→ TASK DIRECTIONS
Copy each line exactly, starting with the one that contains "Task: Open the CPU #0 selector dropdown" and stopping after the last line of the material below, with nothing else.

→ DATASET EXTRACT

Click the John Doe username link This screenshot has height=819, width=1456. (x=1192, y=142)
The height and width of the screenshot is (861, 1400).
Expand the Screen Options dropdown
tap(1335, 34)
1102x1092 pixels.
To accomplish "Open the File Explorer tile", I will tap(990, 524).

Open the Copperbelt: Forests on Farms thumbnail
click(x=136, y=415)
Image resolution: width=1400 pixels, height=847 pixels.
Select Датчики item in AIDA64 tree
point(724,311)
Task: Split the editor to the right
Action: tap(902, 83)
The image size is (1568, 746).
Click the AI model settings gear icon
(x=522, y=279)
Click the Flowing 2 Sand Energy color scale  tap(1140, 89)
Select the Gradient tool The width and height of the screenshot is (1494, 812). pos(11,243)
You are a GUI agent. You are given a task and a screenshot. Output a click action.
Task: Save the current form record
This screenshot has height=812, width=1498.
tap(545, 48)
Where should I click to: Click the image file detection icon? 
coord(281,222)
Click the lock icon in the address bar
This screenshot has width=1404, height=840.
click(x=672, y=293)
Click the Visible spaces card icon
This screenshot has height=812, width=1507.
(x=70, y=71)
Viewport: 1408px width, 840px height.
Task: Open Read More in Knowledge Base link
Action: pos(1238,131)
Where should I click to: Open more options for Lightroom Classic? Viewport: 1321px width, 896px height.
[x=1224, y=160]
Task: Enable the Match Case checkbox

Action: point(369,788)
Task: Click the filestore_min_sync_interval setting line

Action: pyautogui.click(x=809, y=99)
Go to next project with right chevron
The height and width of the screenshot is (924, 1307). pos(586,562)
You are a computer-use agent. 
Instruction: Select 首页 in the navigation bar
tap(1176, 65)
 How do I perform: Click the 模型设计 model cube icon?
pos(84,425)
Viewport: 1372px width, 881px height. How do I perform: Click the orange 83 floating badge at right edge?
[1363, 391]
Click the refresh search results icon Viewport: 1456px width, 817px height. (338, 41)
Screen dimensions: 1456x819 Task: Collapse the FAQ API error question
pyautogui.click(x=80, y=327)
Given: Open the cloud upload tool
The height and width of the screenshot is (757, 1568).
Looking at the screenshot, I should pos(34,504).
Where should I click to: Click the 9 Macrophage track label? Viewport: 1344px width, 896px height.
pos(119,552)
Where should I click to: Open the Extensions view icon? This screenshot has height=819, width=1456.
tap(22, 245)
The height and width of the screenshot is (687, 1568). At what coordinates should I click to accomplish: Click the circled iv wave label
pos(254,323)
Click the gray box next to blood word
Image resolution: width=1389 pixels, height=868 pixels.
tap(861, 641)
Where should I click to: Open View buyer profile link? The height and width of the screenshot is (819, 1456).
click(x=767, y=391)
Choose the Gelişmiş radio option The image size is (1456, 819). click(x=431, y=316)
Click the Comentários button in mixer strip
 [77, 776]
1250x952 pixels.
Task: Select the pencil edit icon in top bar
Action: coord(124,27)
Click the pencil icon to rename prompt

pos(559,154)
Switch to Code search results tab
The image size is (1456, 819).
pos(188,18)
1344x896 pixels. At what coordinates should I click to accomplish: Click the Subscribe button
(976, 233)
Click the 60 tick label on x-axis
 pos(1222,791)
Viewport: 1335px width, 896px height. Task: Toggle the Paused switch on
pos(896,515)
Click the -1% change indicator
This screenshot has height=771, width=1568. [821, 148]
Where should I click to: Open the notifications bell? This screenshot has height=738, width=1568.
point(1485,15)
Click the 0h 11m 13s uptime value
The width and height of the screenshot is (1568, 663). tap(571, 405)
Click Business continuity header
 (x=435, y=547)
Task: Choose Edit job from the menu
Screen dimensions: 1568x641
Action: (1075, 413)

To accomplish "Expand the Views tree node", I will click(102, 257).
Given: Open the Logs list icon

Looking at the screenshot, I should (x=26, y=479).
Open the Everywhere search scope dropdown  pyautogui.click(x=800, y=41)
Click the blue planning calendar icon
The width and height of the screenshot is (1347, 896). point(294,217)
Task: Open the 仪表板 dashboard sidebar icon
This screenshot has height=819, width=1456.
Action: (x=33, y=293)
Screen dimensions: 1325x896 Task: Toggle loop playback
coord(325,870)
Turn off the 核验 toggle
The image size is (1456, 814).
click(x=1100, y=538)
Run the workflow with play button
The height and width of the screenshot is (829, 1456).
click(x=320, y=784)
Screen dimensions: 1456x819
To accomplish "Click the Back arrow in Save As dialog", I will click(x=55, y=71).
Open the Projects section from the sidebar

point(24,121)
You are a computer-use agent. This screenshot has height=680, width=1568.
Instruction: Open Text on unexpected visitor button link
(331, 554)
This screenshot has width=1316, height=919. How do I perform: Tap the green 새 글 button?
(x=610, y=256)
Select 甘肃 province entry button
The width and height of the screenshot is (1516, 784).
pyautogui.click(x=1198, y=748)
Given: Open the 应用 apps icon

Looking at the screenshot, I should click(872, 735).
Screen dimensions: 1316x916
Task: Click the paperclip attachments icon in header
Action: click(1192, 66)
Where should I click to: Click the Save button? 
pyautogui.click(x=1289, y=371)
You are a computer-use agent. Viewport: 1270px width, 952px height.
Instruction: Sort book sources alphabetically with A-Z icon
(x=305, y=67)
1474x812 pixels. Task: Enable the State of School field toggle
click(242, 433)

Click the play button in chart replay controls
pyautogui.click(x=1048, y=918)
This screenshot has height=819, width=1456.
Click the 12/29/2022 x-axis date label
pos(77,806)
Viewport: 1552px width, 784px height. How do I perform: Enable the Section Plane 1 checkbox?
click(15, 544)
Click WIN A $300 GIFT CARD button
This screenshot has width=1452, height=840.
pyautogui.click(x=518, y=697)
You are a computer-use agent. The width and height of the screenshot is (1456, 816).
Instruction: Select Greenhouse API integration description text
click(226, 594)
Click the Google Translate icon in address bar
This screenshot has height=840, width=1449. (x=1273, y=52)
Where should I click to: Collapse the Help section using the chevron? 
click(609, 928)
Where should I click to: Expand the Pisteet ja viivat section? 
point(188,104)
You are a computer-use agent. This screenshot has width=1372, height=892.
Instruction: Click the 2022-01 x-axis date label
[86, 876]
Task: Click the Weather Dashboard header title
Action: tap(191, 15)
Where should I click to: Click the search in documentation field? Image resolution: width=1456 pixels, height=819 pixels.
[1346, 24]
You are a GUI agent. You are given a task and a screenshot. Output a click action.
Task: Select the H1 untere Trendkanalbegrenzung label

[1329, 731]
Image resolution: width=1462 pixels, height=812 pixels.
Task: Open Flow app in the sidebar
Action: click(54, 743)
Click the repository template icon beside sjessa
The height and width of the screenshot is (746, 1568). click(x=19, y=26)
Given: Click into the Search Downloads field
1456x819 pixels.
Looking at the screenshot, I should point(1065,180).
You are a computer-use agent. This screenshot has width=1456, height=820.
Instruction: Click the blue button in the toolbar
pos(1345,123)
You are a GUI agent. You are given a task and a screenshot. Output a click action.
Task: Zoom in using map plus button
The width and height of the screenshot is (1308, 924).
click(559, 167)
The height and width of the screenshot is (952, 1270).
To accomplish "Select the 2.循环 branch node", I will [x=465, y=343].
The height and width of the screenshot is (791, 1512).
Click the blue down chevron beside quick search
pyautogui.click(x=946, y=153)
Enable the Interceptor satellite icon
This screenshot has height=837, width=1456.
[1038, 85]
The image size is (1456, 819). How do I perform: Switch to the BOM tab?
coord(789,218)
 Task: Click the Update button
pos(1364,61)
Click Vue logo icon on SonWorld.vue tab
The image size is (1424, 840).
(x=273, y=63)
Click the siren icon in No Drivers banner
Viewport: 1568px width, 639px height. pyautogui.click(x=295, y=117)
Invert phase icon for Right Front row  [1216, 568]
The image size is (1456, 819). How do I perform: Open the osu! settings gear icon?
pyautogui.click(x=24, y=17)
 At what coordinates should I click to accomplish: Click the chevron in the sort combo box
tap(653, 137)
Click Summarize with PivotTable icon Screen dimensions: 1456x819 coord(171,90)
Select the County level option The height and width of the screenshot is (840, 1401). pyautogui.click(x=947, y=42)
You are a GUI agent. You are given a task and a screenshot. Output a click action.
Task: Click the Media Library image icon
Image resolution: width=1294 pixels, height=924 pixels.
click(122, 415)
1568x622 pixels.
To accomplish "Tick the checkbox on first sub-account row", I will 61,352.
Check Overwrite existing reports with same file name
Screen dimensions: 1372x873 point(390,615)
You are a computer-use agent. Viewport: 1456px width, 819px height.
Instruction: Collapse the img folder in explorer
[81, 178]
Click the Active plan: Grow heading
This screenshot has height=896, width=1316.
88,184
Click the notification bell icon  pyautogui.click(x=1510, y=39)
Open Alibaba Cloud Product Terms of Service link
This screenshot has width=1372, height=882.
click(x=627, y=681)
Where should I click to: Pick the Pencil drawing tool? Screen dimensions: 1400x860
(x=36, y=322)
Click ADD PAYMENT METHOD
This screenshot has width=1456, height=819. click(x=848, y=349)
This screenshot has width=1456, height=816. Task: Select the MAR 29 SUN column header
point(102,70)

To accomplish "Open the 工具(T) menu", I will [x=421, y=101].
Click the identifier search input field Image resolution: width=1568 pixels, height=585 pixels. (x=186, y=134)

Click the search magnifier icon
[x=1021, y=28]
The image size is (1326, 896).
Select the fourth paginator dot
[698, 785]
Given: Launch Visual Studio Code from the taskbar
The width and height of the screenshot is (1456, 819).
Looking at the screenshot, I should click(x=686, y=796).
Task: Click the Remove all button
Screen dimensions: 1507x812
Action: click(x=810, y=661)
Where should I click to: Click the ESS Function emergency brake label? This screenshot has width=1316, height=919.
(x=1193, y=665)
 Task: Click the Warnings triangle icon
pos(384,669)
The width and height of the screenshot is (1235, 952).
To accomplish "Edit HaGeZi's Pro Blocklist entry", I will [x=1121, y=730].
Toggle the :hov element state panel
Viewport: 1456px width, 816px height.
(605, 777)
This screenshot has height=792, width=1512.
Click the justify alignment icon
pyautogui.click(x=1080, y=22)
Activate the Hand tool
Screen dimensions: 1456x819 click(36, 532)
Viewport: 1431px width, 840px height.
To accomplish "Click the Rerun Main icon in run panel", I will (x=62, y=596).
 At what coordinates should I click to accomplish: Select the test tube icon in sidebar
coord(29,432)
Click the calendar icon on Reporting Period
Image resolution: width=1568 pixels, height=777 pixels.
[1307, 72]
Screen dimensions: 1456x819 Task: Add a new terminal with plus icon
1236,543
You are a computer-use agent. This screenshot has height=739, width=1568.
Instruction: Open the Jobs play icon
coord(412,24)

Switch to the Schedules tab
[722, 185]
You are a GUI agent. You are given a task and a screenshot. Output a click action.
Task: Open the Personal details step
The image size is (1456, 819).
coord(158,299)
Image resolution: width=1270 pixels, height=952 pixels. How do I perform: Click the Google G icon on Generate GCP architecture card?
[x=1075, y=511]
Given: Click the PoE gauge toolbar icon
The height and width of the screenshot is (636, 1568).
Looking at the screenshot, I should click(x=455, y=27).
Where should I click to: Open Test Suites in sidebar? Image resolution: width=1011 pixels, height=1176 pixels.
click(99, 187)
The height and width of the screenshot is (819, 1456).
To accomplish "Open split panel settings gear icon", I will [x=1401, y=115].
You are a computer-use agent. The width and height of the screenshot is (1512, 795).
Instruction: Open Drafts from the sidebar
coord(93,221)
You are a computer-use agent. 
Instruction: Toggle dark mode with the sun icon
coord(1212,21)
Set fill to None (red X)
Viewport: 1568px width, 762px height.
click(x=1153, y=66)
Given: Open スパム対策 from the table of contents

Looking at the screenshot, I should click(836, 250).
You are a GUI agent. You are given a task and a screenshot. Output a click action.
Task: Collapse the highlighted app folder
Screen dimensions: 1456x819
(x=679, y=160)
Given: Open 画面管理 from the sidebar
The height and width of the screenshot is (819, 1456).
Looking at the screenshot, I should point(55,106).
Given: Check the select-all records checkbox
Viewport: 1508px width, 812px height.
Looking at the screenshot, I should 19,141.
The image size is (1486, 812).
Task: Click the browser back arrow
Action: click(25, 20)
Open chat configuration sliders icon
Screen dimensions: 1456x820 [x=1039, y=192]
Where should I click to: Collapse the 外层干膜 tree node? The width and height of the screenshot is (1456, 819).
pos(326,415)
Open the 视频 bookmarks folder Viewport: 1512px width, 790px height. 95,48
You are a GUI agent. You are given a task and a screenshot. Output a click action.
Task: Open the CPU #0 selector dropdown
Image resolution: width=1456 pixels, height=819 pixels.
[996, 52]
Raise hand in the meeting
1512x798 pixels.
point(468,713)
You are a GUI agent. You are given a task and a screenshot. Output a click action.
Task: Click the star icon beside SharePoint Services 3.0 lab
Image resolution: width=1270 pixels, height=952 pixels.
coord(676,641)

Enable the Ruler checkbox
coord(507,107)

→ ANSWER BELOW
Task: Open the CPU #0 selector dropdown
Image resolution: width=1456 pixels, height=819 pixels.
[996, 52]
Raise hand in the meeting
1512x798 pixels.
point(468,713)
You are a GUI agent. You are given a task and a screenshot. Output a click action.
Task: Click the star icon beside SharePoint Services 3.0 lab
Image resolution: width=1270 pixels, height=952 pixels.
coord(676,641)

Enable the Ruler checkbox
coord(507,107)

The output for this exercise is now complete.